En los primeros cinco minutos nos enteramos de que la joven y más querida princesa de Inglaterra fue secuestrada, de que sus captores han diseminado en la web -especialmente en Youtube y Twitter- un video con ella, atada, en pleno llanto, leyendo las peticiones de los captores, y de que la exigencia del rescate no es monetaria sino performativa: que el primer ministro sea filmado y transmitido en vivo, en cadena nacional, teniendo sexo con un cerdo.
Ante tal bizarra y masiva introducción, lo primero que uno podría pensar como espectador es que le están tomando el pelo o que está ante una serie de humor negro -cuando no un sucedáneo más zafado de Saturday Night Live o Monthy Python-. Sin embargo, la británica Black Mirror es seria, serísima, y en ninguno de los tres capítulos que conforman la miniserie parece interesada en alegrarnos el día, hacernos reír o darnos al menos un respiro.
Dios salve a la princesa
Los tres capítulos que conforman la serie son independientes entre sí y mantienen una continuidad más que nada conceptual, tomando en cuenta el hecho de que no sólo se centran en personajes diferentes, sino que también ocurren en distintos marcos históricos, casi, por así decirlo, en mundos separados e independientes. "The National Anthem", el primer capítulo, al que aludo al comienzo de esta nota, posiblemente sea el más redondo de la serie, demostrando cómo, al introducir una variable absurda a una realidad aparente o plausible, se puede desmontar el sistema de espectacularidad actual en el que estamos.
Ante todo, el primer capítulo no trata sólo de la responsabilidad y angustia de un primer ministro acosado por un mandato inverosímil -el de la televisión, cíclope caníbal-, casi como si fuese uno divino, como la encarnación definitiva del Gran Otro, sino sobre la definitiva derrota del gobierno como garante controlador de las redes sociales.
**********
§ **Tareas por realizar**:
#1 Reproduce el fragmento de la reseña de Black Mirror que comienza con "En los primeros" y continúa hasta "menos un respiro.".
#2 Según la reseña de Black Mirror, ¿por qué la continuidad entre los tres capítulos es más que nada conceptual? Contesta en una a tres oraciones.
El listado no desempeña ningún papel en esto.

§ **Material proporcionado**:
**********
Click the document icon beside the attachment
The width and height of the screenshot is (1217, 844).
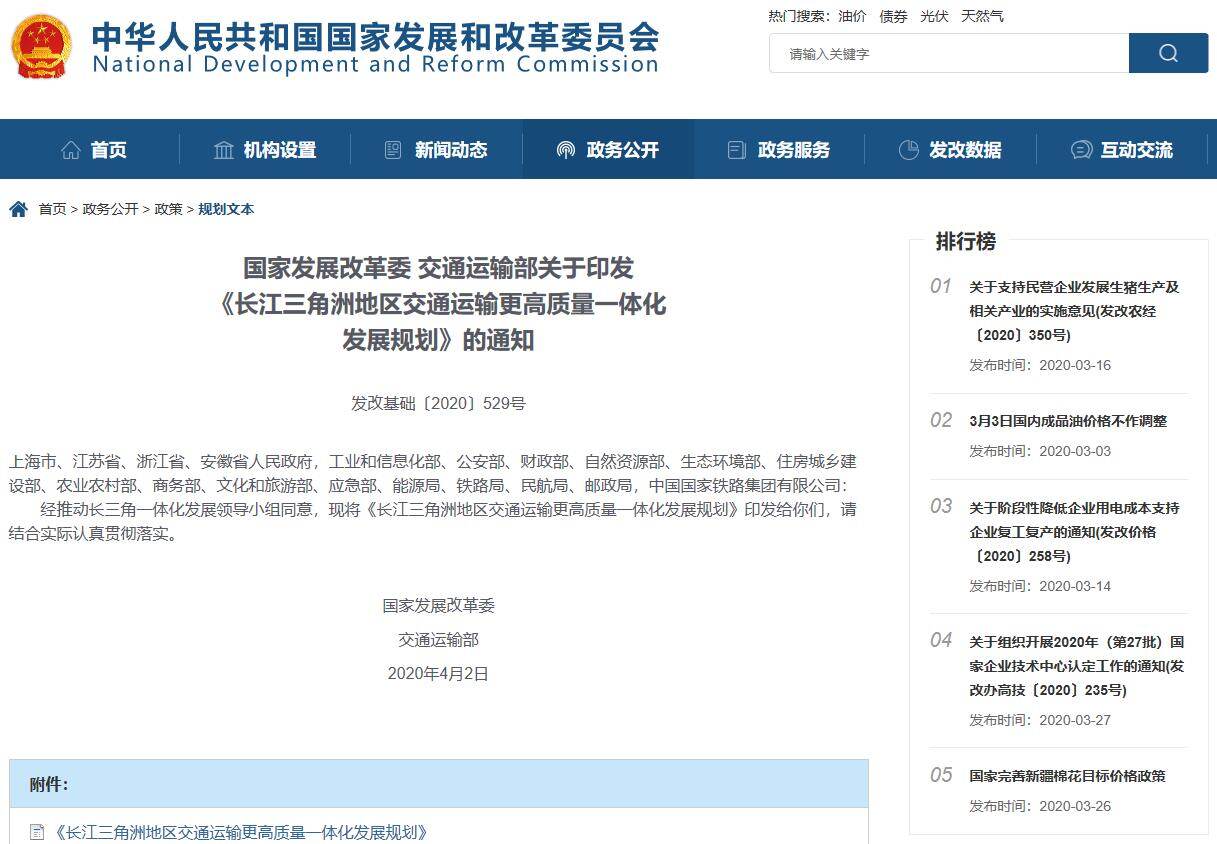pyautogui.click(x=38, y=832)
**********
§ **Respuestas por tarea**:
#1
En los primeros cinco minutos nos enteramos de que la joven y más querida princesa de Inglaterra fue secuestrada, de que sus captores han diseminado en la web -especialmente en Youtube y Twitter- un video con ella, atada, en pleno llanto, leyendo las peticiones de los captores, y de que la exigencia del rescate no es monetaria sino performativa: que el primer ministro sea filmado y transmitido en vivo, en cadena nacional, teniendo sexo con un cerdo.
Ante tal bizarra y masiva introducción, lo primero que uno podría pensar como espectador es que le están tomando el pelo o que está ante una serie de humor negro -cuando no un sucedáneo más zafado de Saturday Night Live o Monthy Python-. Sin embargo, la británica Black Mirror es seria, serísima, y en ninguno de los tres capítulos que conforman la miniserie parece interesada en alegrarnos el día, hacernos reír o darnos al menos un respiro.

#2 Porque los capítulos son independientes entre sí: no solo se centran en personajes diferentes, sino que también ocurren en distintos marcos históricos, casi en mundos separados e independientes.